[課題 1]:
提示文によると、左目プレーンメモリ7には何が格納されますか。
[課題 2]:
提示文のうち、「一方、携帯端末400は、大型」から「の左目画像データを格納する。」までを、両端の語句も含めて一字一句そのまま書き写しなさい。

[提示文]:
一方、携帯端末400は、大型ディスプレイ200に比較して、ハードウェアの性能が高くない場合が多いので、携帯端末400に奥行き調整処理を行わせた場合には携帯端末400にかかる負荷が高くなる場合があり、立体視映像表示に支障をきたすおそれがあるため、再生装置100側において携帯端末400の画面表示に対応する奥行きに調整した上で、携帯端末400に立体視映像表示を出力するような構成としている。
「ストリーム供給源」というグループに分類される構成要素とは、ネットワークインターフェイス1、光ディスクドライブ2a、ローカルストレージ2b、放送受信部3、デマルチプレクサ4である。立体映像は動画の場合は右目用ストリーム、左目用ストリームを別々に用意するようにしてもよいし、一つのストリームファイルに右目用ストリーム、左目用ストリームを埋め込んでおいても良い。本実施の形態においては、予め一つのストリームファイルに右目用ストリームと左目用ストリームが埋め込まれている構成を例にして説明を行う。この場合において、一つのストリームのヘッダ情報には左目用のストリームおよび右目用のストリームを振り分けるための情報を含ませておく。以下、ストリーム供給源に属する構成要素について説明する。
「再生部」というグループに分類される構成要素とは、左目画像デコーダ5、右目画像デコーダ6、左目プレーンメモリ7、右目プレーンメモリ8である。以下、これらの構成要素について説明する。
左目画像デコーダ5は、左目画像データをデコードする。
左目プレーンメモリ7は、左目画像デコーダ5のデコードにより得られた非圧縮の左目画像データを格納する。

[データ項目]:
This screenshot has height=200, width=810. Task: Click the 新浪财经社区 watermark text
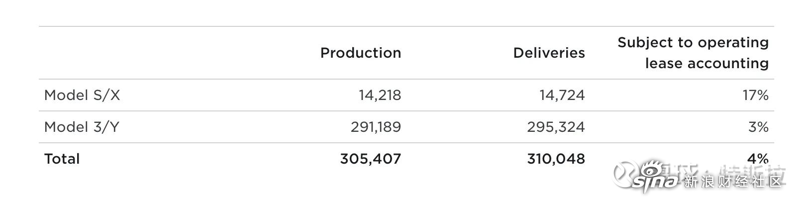pos(733,182)
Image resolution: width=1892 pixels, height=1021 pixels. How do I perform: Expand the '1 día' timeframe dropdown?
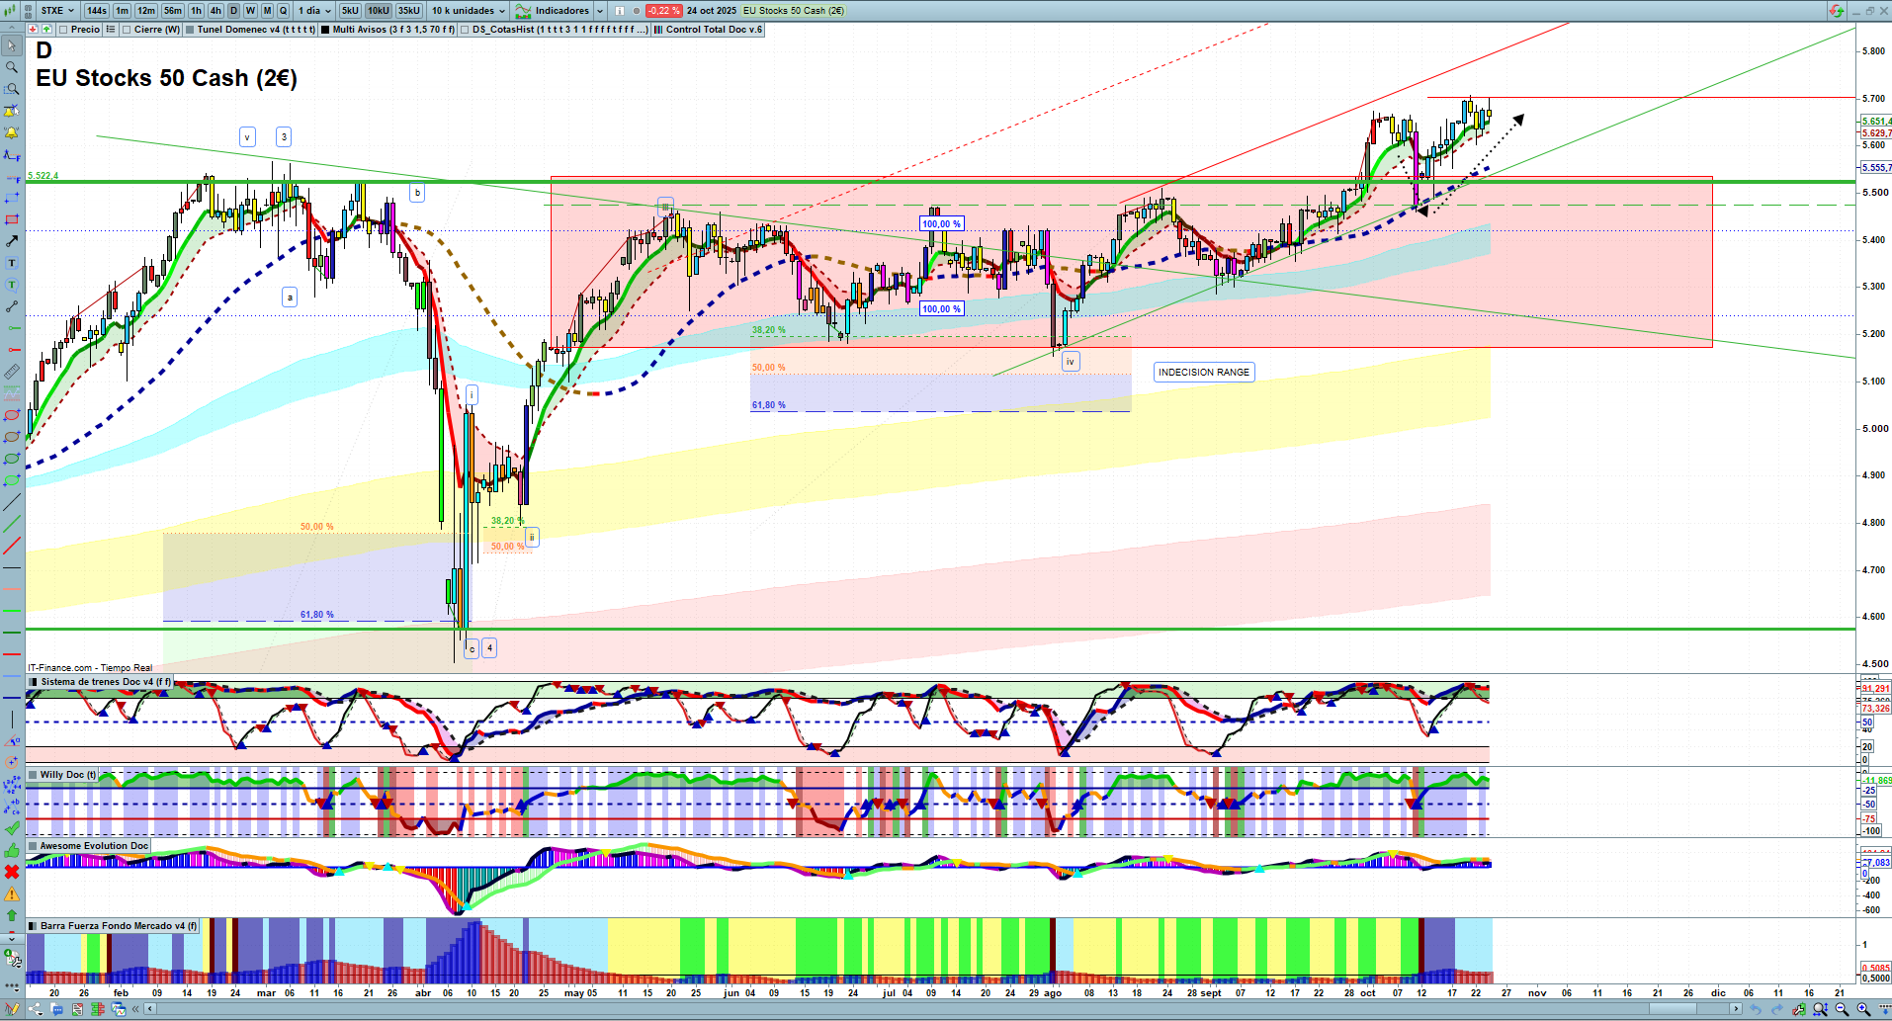pos(314,11)
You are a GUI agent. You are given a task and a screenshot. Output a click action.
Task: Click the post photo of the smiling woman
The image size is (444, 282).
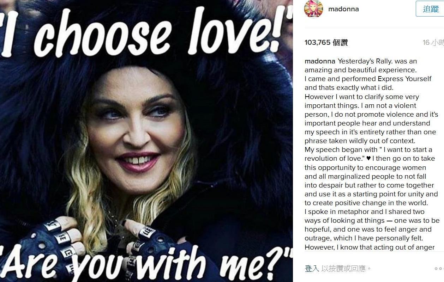click(146, 141)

[完全な解答 1]:
左目画像デコーダ5のデコードにより得られた非圧縮の左目画像データが格納されます。

[完全な解答 2]:
一方、携帯端末400は、大型ディスプレイ200に比較して、ハードウェアの性能が高くない場合が多いので、携帯端末400に奥行き調整処理を行わせた場合には携帯端末400にかかる負荷が高くなる場合があり、立体視映像表示に支障をきたすおそれがあるため、再生装置100側において携帯端末400の画面表示に対応する奥行きに調整した上で、携帯端末400に立体視映像表示を出力するような構成としている。
「ストリーム供給源」というグループに分類される構成要素とは、ネットワークインターフェイス1、光ディスクドライブ2a、ローカルストレージ2b、放送受信部3、デマルチプレクサ4である。立体映像は動画の場合は右目用ストリーム、左目用ストリームを別々に用意するようにしてもよいし、一つのストリームファイルに右目用ストリーム、左目用ストリームを埋め込んでおいても良い。本実施の形態においては、予め一つのストリームファイルに右目用ストリームと左目用ストリームが埋め込まれている構成を例にして説明を行う。この場合において、一つのストリームのヘッダ情報には左目用のストリームおよび右目用のストリームを振り分けるための情報を含ませておく。以下、ストリーム供給源に属する構成要素について説明する。
「再生部」というグループに分類される構成要素とは、左目画像デコーダ5、右目画像デコーダ6、左目プレーンメモリ7、右目プレーンメモリ8である。以下、これらの構成要素について説明する。
左目画像デコーダ5は、左目画像データをデコードする。
左目プレーンメモリ7は、左目画像デコーダ5のデコードにより得られた非圧縮の左目画像データを格納する。